The `download` method of yfinance has parameters `period` and `interval`. You can play around with these parameters to download data for different periods and intervals.

You can download the minute data for up to seven days from Yahoo! Finance. The syntax for downloading the minute data of an asset for 5 days is as below:

yf.download(tickers, period="5d", interval="1m", auto_adjust=True)

Parameters:
1. ticker: Ticker of the asset
2. period: This is the number of days/month of data required. The valid frequencies are 1d, 5d, 1mo, 3mo, 1y, 2y, 5y, ytd, max.
3. interval: This is the frequency of data.
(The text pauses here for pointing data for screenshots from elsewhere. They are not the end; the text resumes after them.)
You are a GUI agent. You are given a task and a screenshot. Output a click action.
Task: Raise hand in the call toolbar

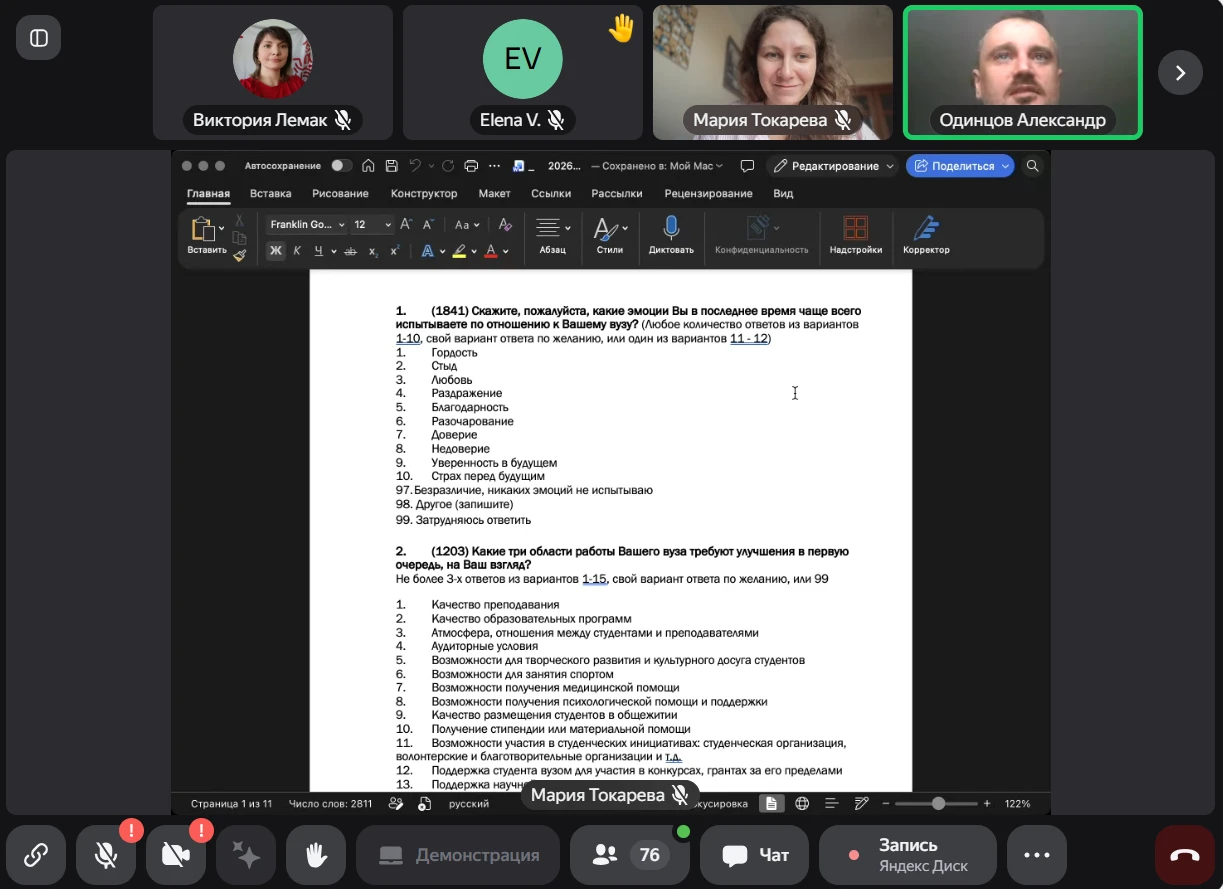tap(317, 855)
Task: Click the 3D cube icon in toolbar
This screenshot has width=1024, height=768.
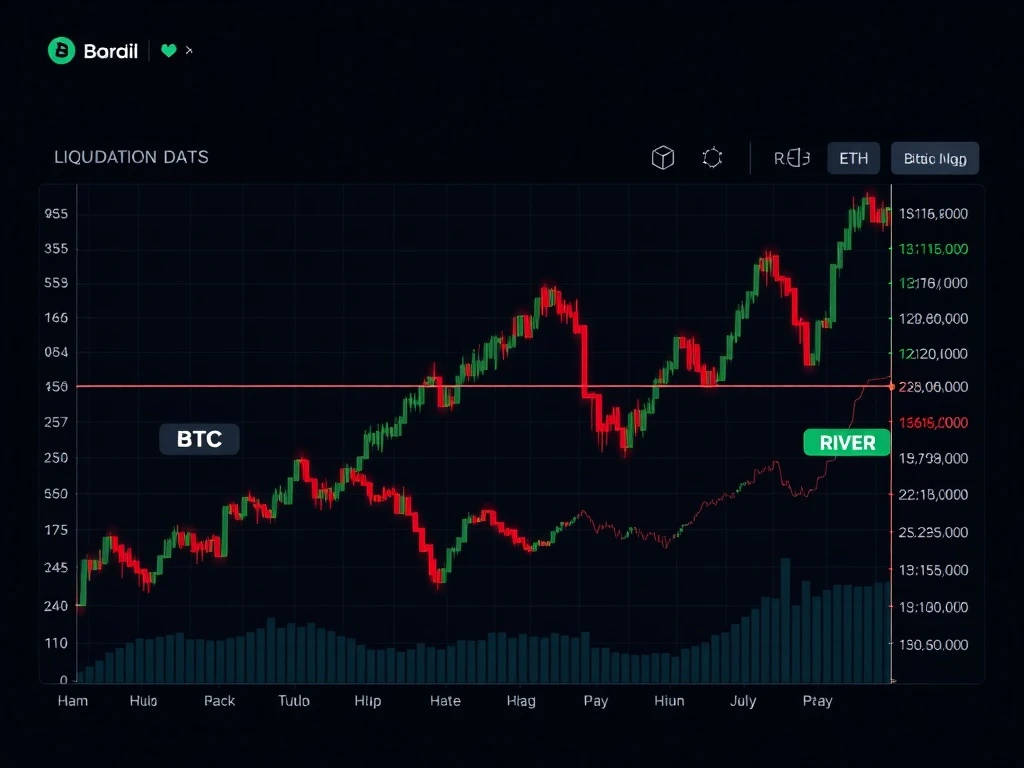Action: pyautogui.click(x=663, y=158)
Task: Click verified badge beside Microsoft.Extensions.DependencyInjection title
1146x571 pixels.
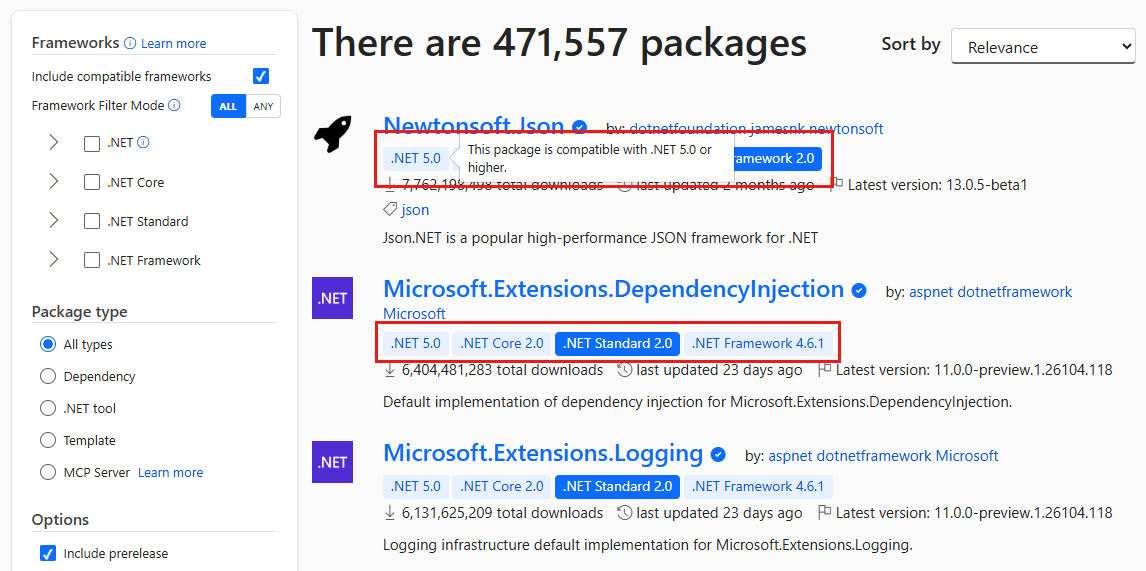Action: (860, 291)
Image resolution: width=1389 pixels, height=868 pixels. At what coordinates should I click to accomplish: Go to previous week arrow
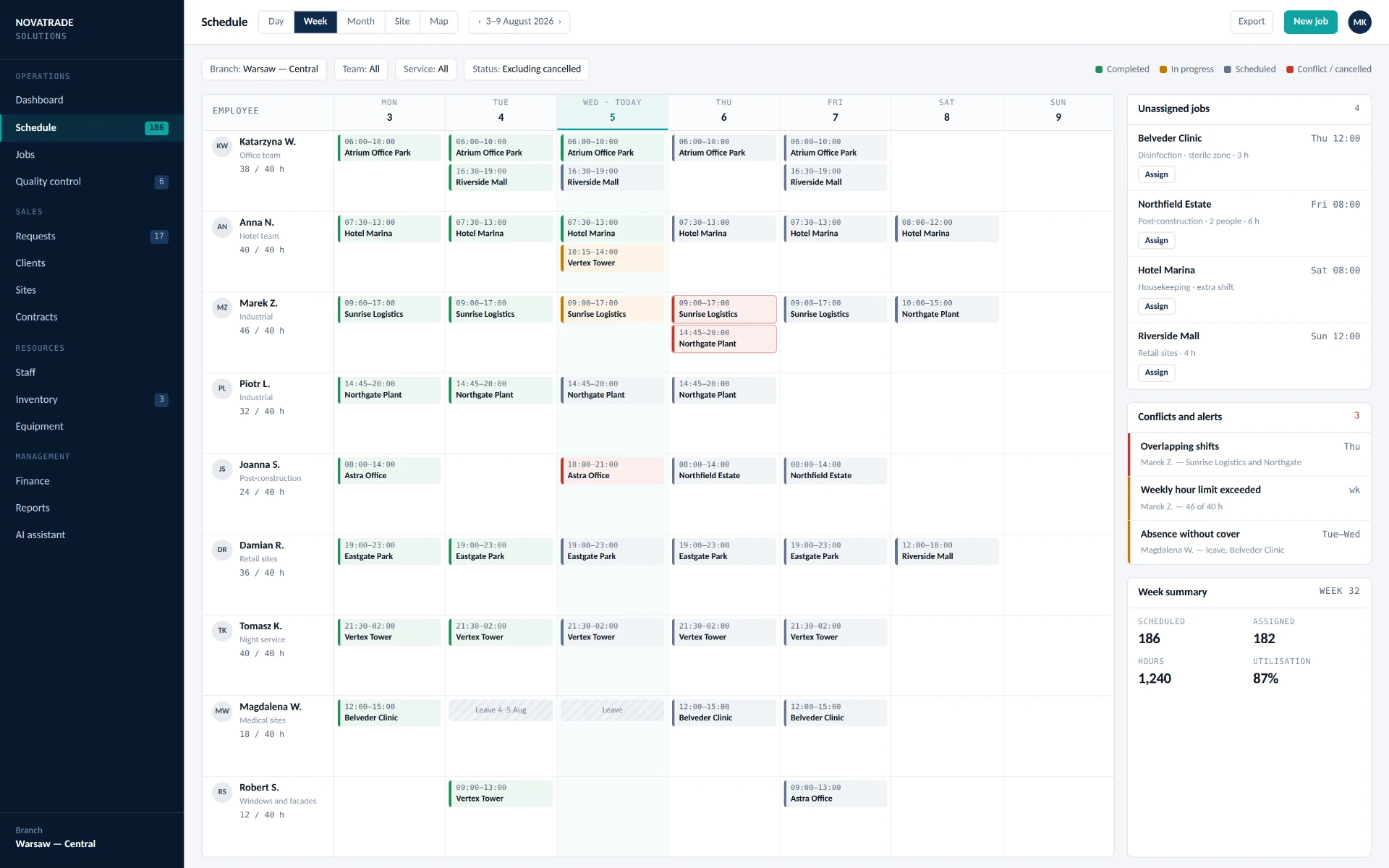tap(479, 22)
The valid intervals are 1m, 2m, 5m, 15m, 30m, 60m, 90m, 1h, 1d, 5d, 1wk, 1mo, 3mo.
4. auto_adjust: True to download adjusted data, else False.

In [16]:
# Download the weekly data for Top Glove
topglove_weekly_data = yf.download(tickers="7113.KL", start="2021-05-23", end="2021-07-03", interval="1d", auto_adjust=False)

# Set the index to a datetime object
topglove_weekly_data.index = pd.to_datetime(topglove_weekly_data.index)

# Display the first 5 rows
topglove_weekly_data.head()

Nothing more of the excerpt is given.